(Saved data entries)
····················

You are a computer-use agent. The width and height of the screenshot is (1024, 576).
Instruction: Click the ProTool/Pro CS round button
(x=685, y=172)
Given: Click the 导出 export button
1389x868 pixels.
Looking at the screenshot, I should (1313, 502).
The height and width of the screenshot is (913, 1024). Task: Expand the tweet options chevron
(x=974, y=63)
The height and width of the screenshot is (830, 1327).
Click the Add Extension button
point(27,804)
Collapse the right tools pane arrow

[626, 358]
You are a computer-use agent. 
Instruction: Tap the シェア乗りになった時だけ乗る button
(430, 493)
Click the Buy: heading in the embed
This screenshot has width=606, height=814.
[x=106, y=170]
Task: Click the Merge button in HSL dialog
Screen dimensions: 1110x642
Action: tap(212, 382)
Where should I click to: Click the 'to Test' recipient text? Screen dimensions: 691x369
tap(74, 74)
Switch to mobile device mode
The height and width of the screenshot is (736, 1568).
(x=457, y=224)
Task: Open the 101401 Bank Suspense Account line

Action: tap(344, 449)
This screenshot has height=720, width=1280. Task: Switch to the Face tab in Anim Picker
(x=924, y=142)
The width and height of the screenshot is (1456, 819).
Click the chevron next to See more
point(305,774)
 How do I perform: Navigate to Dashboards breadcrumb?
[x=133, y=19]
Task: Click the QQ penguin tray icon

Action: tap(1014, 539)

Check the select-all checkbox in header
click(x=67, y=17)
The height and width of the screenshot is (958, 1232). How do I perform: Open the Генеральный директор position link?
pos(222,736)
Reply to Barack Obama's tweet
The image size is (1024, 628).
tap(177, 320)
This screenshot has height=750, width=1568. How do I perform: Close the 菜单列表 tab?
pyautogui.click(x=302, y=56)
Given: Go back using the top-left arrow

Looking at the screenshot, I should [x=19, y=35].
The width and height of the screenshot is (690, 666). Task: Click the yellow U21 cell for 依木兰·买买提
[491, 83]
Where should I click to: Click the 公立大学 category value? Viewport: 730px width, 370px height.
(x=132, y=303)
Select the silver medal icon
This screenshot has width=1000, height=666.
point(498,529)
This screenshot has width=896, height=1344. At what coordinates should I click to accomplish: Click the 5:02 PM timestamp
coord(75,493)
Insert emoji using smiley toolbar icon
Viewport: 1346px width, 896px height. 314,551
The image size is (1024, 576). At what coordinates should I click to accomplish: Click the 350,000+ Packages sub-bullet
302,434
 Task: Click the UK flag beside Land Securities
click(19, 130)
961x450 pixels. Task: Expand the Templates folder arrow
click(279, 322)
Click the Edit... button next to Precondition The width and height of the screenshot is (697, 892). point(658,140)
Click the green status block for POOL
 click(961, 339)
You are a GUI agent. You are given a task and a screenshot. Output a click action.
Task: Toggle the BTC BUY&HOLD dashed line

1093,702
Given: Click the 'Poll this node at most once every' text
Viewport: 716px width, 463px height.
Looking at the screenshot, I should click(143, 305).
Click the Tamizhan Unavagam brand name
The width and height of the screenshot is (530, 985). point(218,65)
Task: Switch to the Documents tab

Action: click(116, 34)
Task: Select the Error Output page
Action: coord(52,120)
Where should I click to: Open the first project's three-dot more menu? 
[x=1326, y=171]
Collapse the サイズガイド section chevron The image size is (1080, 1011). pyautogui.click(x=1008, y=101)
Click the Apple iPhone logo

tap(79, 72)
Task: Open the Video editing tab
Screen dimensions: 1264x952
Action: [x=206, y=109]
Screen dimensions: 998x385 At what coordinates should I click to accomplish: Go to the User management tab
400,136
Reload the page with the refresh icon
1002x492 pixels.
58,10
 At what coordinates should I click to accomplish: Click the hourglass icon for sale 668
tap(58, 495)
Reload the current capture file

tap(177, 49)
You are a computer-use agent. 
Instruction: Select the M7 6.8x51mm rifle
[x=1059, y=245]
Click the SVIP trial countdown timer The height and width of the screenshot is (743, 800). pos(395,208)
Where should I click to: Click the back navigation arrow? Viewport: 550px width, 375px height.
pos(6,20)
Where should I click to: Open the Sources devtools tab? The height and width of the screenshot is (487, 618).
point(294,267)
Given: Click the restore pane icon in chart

····················

» Prompt
Your answer should be the data above, retyped exactly.

» Solution for this exercise
You are a computer-use agent. The width and height of the screenshot is (1024, 576).
Instruction: Click the ProTool/Pro CS round button
(x=685, y=172)
Given: Click the 导出 export button
1389x868 pixels.
Looking at the screenshot, I should (1313, 502).
The height and width of the screenshot is (913, 1024). Task: Expand the tweet options chevron
(x=974, y=63)
The height and width of the screenshot is (830, 1327).
Click the Add Extension button
point(27,804)
Collapse the right tools pane arrow

[626, 358]
You are a computer-use agent. 
Instruction: Tap the シェア乗りになった時だけ乗る button
(430, 493)
Click the Buy: heading in the embed
This screenshot has width=606, height=814.
[x=106, y=170]
Task: Click the Merge button in HSL dialog
Screen dimensions: 1110x642
Action: tap(212, 382)
Where should I click to: Click the 'to Test' recipient text? Screen dimensions: 691x369
tap(74, 74)
Switch to mobile device mode
The height and width of the screenshot is (736, 1568).
(x=457, y=224)
Task: Open the 101401 Bank Suspense Account line

Action: tap(344, 449)
This screenshot has height=720, width=1280. Task: Switch to the Face tab in Anim Picker
(x=924, y=142)
The width and height of the screenshot is (1456, 819).
Click the chevron next to See more
point(305,774)
 How do I perform: Navigate to Dashboards breadcrumb?
[x=133, y=19]
Task: Click the QQ penguin tray icon

Action: tap(1014, 539)

Check the select-all checkbox in header
click(x=67, y=17)
The height and width of the screenshot is (958, 1232). How do I perform: Open the Генеральный директор position link?
pos(222,736)
Reply to Barack Obama's tweet
The image size is (1024, 628).
tap(177, 320)
This screenshot has height=750, width=1568. How do I perform: Close the 菜单列表 tab?
pyautogui.click(x=302, y=56)
Given: Go back using the top-left arrow

Looking at the screenshot, I should [x=19, y=35].
The width and height of the screenshot is (690, 666). Task: Click the yellow U21 cell for 依木兰·买买提
[491, 83]
Where should I click to: Click the 公立大学 category value? Viewport: 730px width, 370px height.
(x=132, y=303)
Select the silver medal icon
This screenshot has width=1000, height=666.
point(498,529)
This screenshot has width=896, height=1344. At what coordinates should I click to accomplish: Click the 5:02 PM timestamp
coord(75,493)
Insert emoji using smiley toolbar icon
Viewport: 1346px width, 896px height. 314,551
The image size is (1024, 576). At what coordinates should I click to accomplish: Click the 350,000+ Packages sub-bullet
302,434
 Task: Click the UK flag beside Land Securities
click(19, 130)
961x450 pixels. Task: Expand the Templates folder arrow
click(279, 322)
Click the Edit... button next to Precondition The width and height of the screenshot is (697, 892). point(658,140)
Click the green status block for POOL
 click(961, 339)
You are a GUI agent. You are given a task and a screenshot. Output a click action.
Task: Toggle the BTC BUY&HOLD dashed line

1093,702
Given: Click the 'Poll this node at most once every' text
Viewport: 716px width, 463px height.
Looking at the screenshot, I should click(143, 305).
Click the Tamizhan Unavagam brand name
The width and height of the screenshot is (530, 985). point(218,65)
Task: Switch to the Documents tab

Action: click(116, 34)
Task: Select the Error Output page
Action: coord(52,120)
Where should I click to: Open the first project's three-dot more menu? 
[x=1326, y=171]
Collapse the サイズガイド section chevron The image size is (1080, 1011). pyautogui.click(x=1008, y=101)
Click the Apple iPhone logo

tap(79, 72)
Task: Open the Video editing tab
Screen dimensions: 1264x952
Action: [x=206, y=109]
Screen dimensions: 998x385 At what coordinates should I click to accomplish: Go to the User management tab
400,136
Reload the page with the refresh icon
1002x492 pixels.
58,10
 At what coordinates should I click to accomplish: Click the hourglass icon for sale 668
tap(58, 495)
Reload the current capture file

tap(177, 49)
You are a computer-use agent. 
Instruction: Select the M7 6.8x51mm rifle
[x=1059, y=245]
Click the SVIP trial countdown timer The height and width of the screenshot is (743, 800). pos(395,208)
Where should I click to: Click the back navigation arrow? Viewport: 550px width, 375px height.
pos(6,20)
Where should I click to: Open the Sources devtools tab? The height and width of the screenshot is (487, 618).
point(294,267)
Given: Click the restore pane icon in chart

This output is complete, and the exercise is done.